**Dataset excerpts**

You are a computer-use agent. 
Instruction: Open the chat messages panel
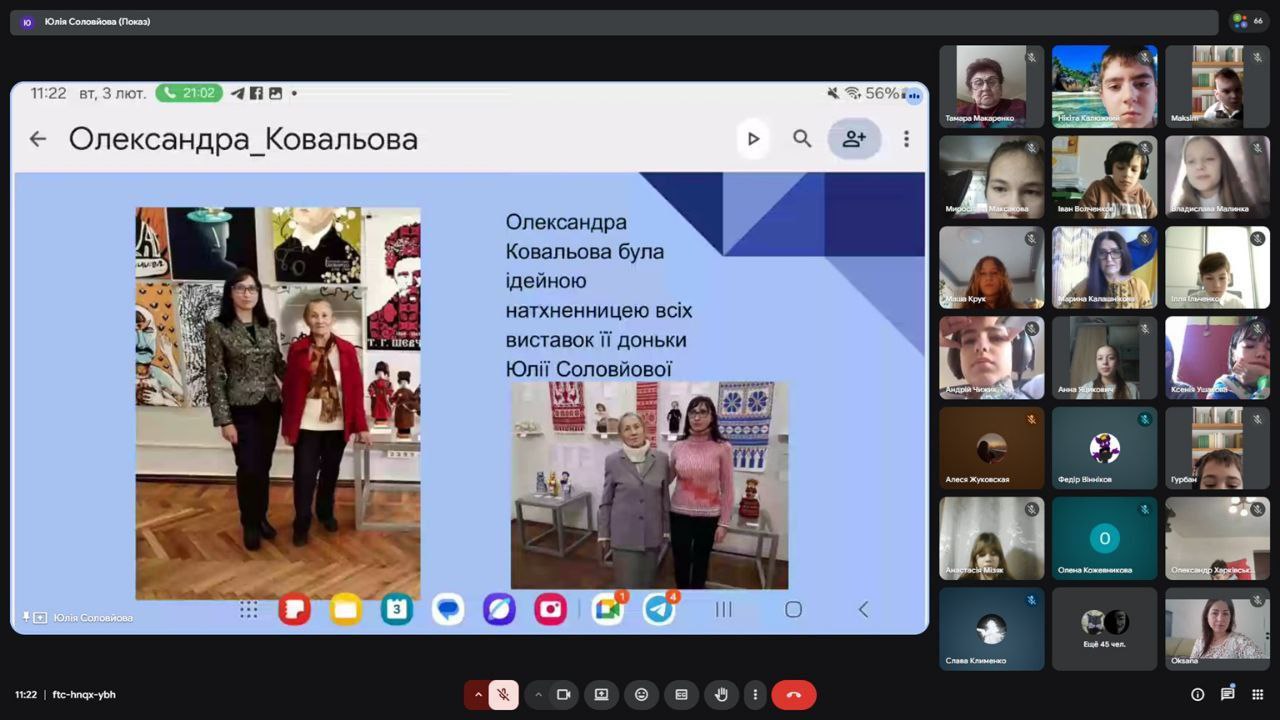coord(1227,695)
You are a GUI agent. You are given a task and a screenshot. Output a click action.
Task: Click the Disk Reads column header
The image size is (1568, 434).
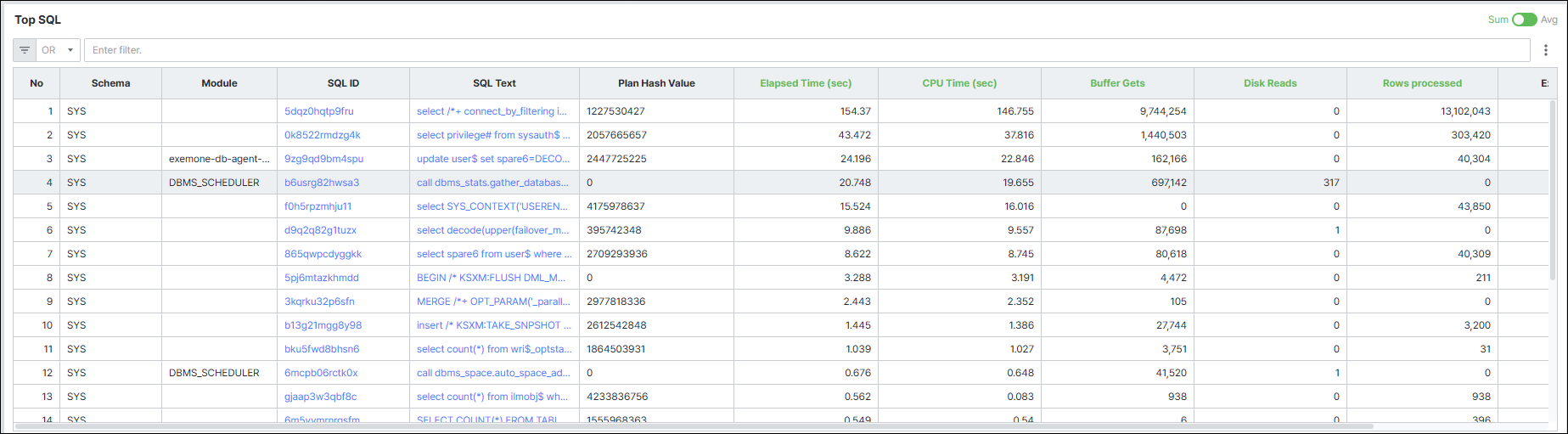pyautogui.click(x=1270, y=83)
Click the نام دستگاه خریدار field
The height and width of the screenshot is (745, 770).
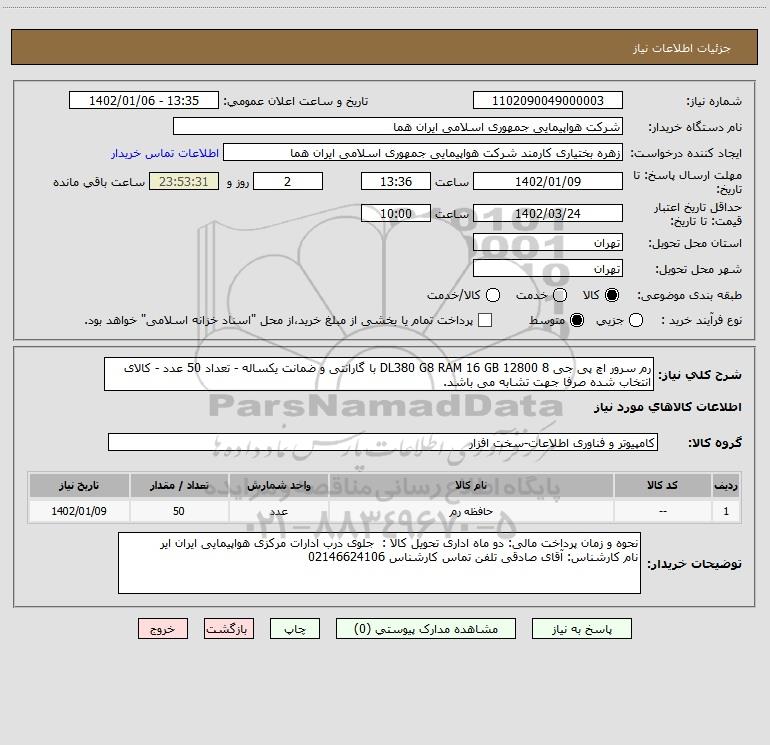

**Task objective**
When you copy the data above, reproduce each line exactly and skip every image.

**Response**
You are a computer-use agent. 
Instruction: Open the chat messages panel
coord(1227,695)
You are a GUI agent. You are given a task and a screenshot. Output a click action.
Task: Click the Disk Reads column header
The image size is (1568, 434).
pyautogui.click(x=1270, y=83)
Click the نام دستگاه خریدار field
The height and width of the screenshot is (745, 770).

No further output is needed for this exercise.